Health.com
July 15, 2008

Q: OK, once and for all, am I really more apt to gain weight if I eat a late dinner?
A: Not necessarily, because it’s the number of calories you eat, rather than when you eat, that determines whether you’ll pack on the pounds. But chances are good that if you opt for a late dinner, you’ll be so hungry that you’ll underestimate the number of calories you’re eating and down a mega-portion, pushing your daily calories over the limit. Some experts think loading up on calories in the p.m. may also disrupt your body’s normal metabolic processes and affect the hormones that regulate blood sugars and fats, but there’s no research yet to back that up. The bottom-line: Eating a late dinner won’t automatically derail your diet, but aim for an equal distribution of snacks and meals during the day to maintain a consistent level of energy and keep yourself from gorging.

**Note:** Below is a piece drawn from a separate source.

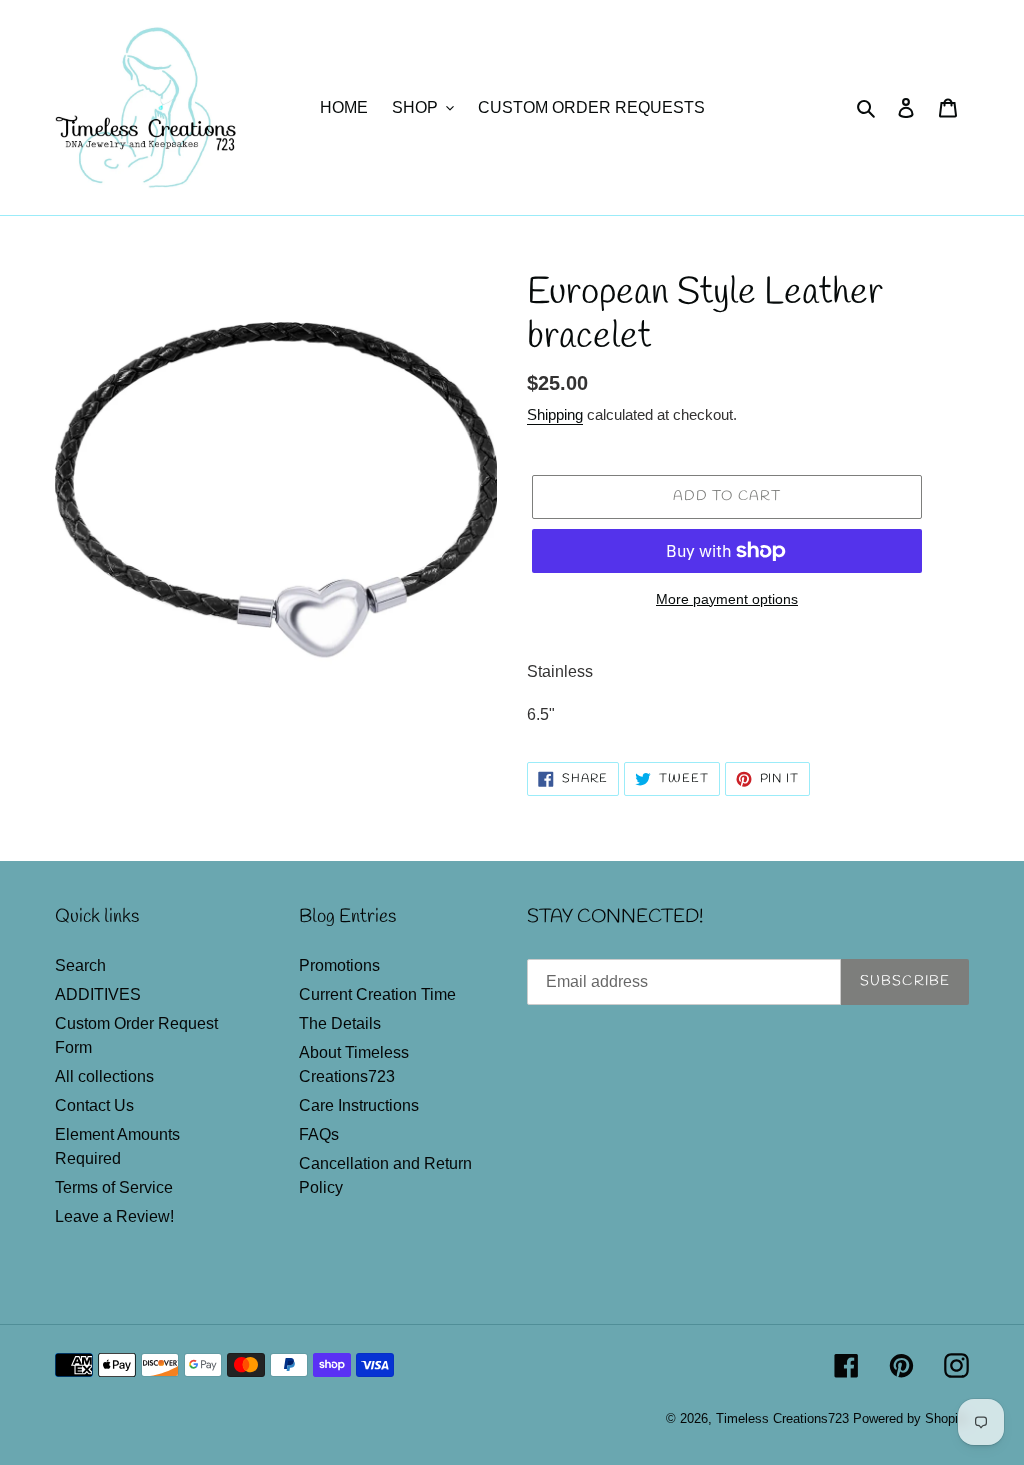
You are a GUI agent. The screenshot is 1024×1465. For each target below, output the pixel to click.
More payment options (727, 599)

Q: What can I do to get past a weight-loss plateau?
A: A plateau is one of the most com­mon—and frustrating—stages of a diet. Research shows that weight loss often levels off around the six-month mark, when dieters have generally dropped some pounds and revert to old eating habits. While diving into that ice cream, they forget they actually need fewer calories to maintain their new, lighter weight. Workouts can be less effective at this point, too, because your body becomes more efficient doing the same ol’ strength-and-cardio routine. As a result, you’re not burning as many calories as you used to. Here are three tips to get that number on the scale moving downward again.

Mix it up. Tack on 10 minutes or add a few hills to your normal run a few times per week to work out harder or longer than you normally do. Or switch types of exercise altogether—try a Spinning class, for example, instead of walking.

Keep a log. After a period of steady weight loss, you may fall into a new comfort zone and go back to over-nibbling. Record everything you eat and drink for a week to help you identify those little slipups that may sabotage your weight loss.

Try a one-week challenge. Do one of the following for a week: Eat a salad for dinner five out of seven days, eat only home-prepared dishes for all meals, or stick to zero-calorie drinks.